Monday morning I woke up cold. 

I didn't need to open my eyes to see the blacked out alarm clock or nearly dead iPhone that should have been charging.  My shivery skin told me the snowstorm had knocked the power out while I was sleeping.  As if life couldn't get any more bizarre these days we had also lost heat, electricity, and worst of all, WiFi.  I did the thing where you lay there quickly assessing options while trying to develop a plan of attack for the moment your feet hit the floor.  Things that went through my mind included:

1).  Pulling the covers over my head and declaring Monday cancelled.

That's pretty much it.  That's all I could come up with.  I knew I had to go out to the barn to start the generator.  I also knew I had carelessly left "old gas" in the generator which had likely separated over the winter rendering it useless.  I also knew I don't really know how to start the generator on my best day.

I wanted to outsource reality.  I wanted someone to peel my orange for me.  I wanted a man to do it. (Yeah I did.  I said it.  Worst feminist ever.) 

I wanted to run but I didn't.  Or more accurately, I wanted to run but I couldn't.

I got up and did the things.  I went out to the barn and fought with the generator.  I turned on the fires.  I cried the appropriate amount of tears and then pulled my shit together.  The power came back on, the coffee got made, the week began with a sigh of relief and a blanket of perfect white snow.  It was okay. 

The power outage isn't really the point...the facing it is.  We keep ourselves so busy that we somehow manage to live life while simultaneously avoiding it, don't we?

We start new jobs, put on additions, coach the kid's sports teams, have dinner parties, have affairs, get on airplanes, join committees, join gyms, buy houses, sell houses, advocate, socialize, volunteer all the while numbing ourselves juuuuust enough with a little bit of (*fill in blank with substance of choice*).  We run and run and run and run.

Then one day there is a germ. 

And in what feels like an instant the universe places a hand on each of our shoulders, firmly applies pressure and whispers in our ear "sit the fuck down".

No more running, no more distractions, no more avoidance.  Just all of us, in this incredibly vulnerable and human time, face to face with the incredibly human and vulnerable aspects of our lives we may have been trying our best to turn away from.  I understand completely why in Mandarin the word "crisis" is composed of two characters, one for danger and the other for opportunity.  This is a reckoning in every sense.  We are being asked to return back home to ourselves and tally things up.

Scratch that. 

We are being given the chance to return back home to ourselves...and we are fools if we don't take advantage of the CTRL+ALT+DELETE life has offered us. 


Now is our time to sift and sort.  Now is our time to be together in an entirely different way.  It is our time to sink deeper, listen to our knowing, care for the people we love, and emerge changed.

The things that are happening right now feel so intensely personal and global all at the same time don't they?  We are going through all of this together but more separate than we have ever been.  The dichotomy of it all is almost comical. 

But imagine this.

Imagine we all just collectively take a seat for a bit. 

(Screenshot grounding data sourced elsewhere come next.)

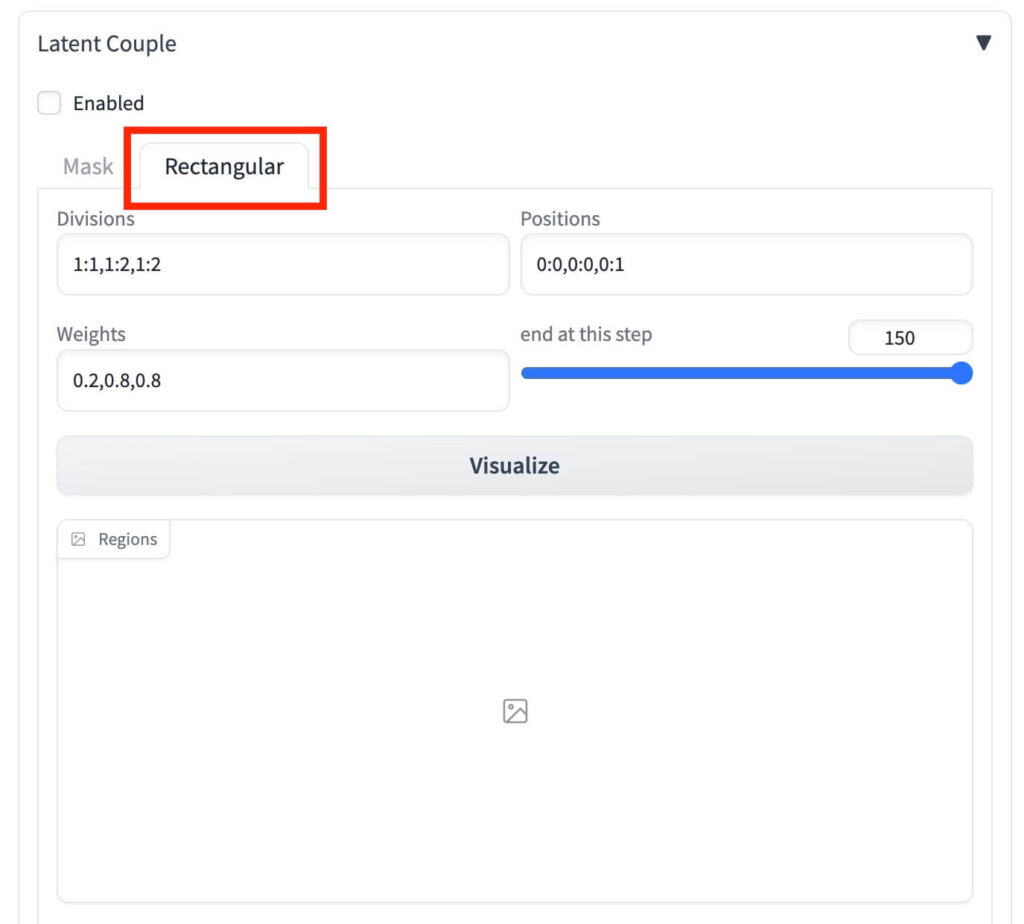Click the Weights field label
This screenshot has width=1024, height=924.
(x=91, y=334)
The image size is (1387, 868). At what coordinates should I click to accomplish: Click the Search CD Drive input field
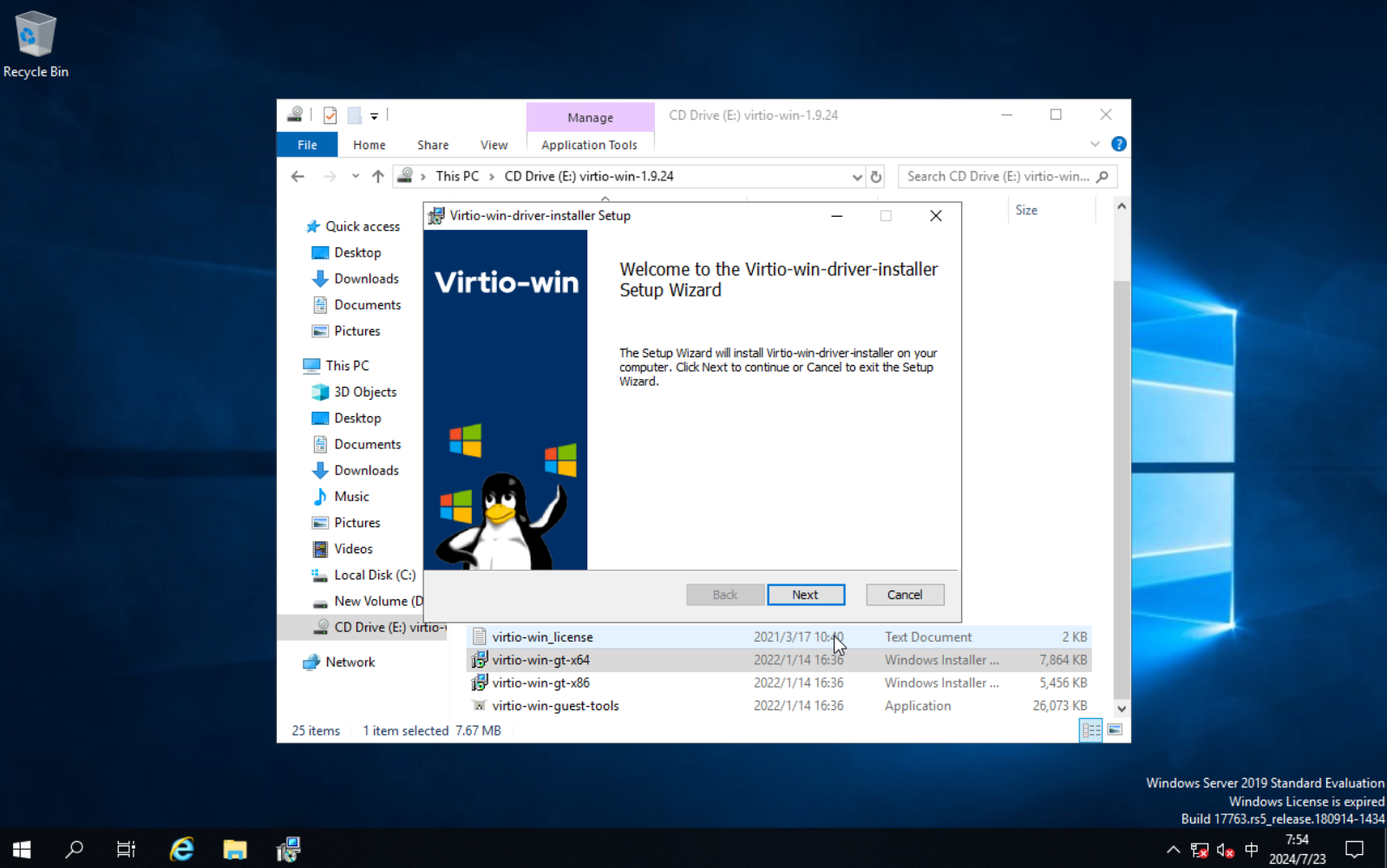pos(998,177)
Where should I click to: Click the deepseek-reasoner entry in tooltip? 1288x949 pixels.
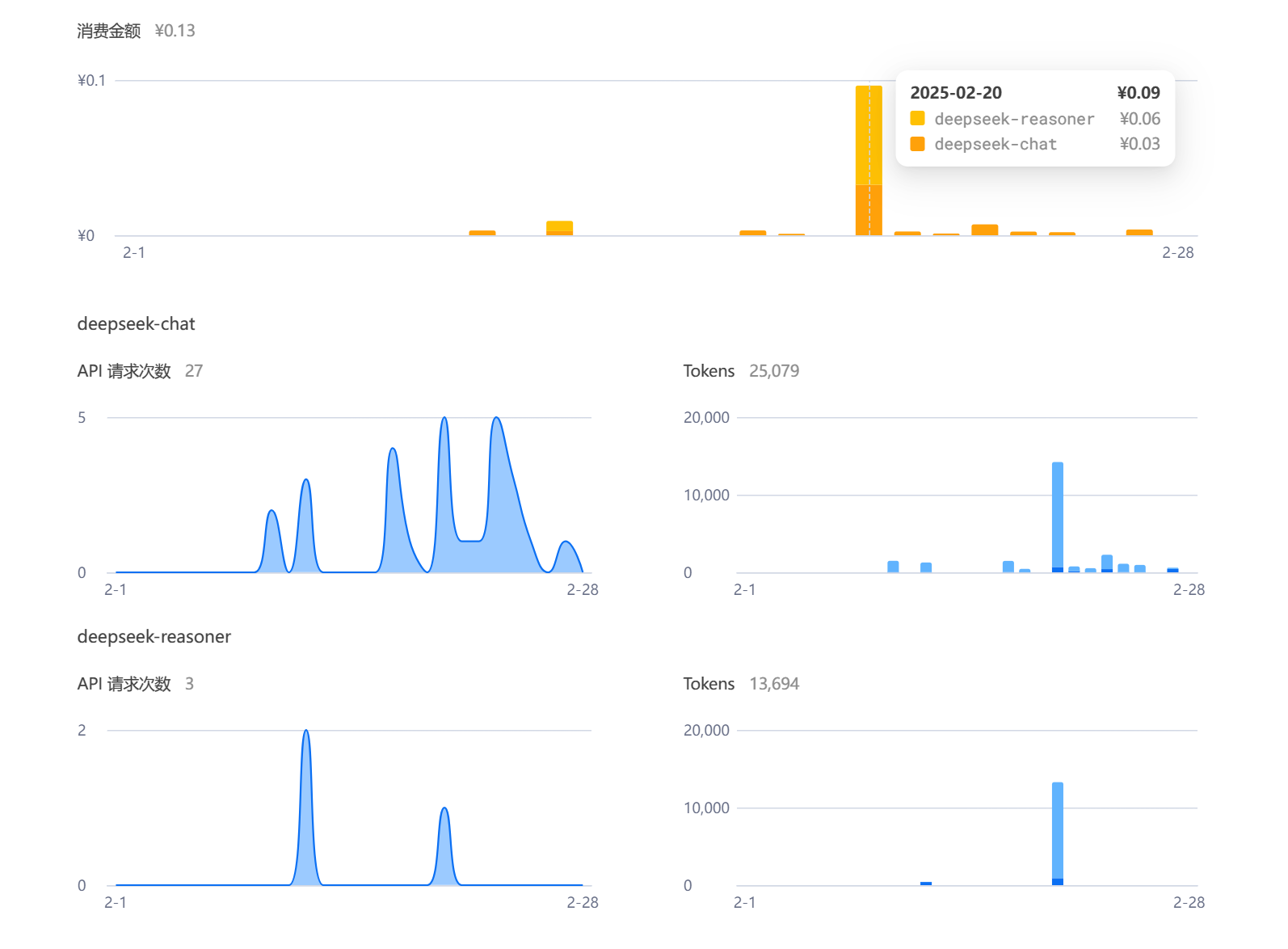click(x=1014, y=119)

We all take the time to sort and sift. 

We all do the individual work for the benefit of the greater good and we all emerge better, braver, more resilient.  The aggregate impact of that kind of effort could be (play on words fully intended) just what the doctor ordered for us humans.

Big six-feet-away hugs friends.  I hope whatever is happening under your roof includes moments of pure joy, unplanned play, singing, snuggles and the kind of tears that remind you how lucky you are.

Pull up a chair kids.  We are all in this together.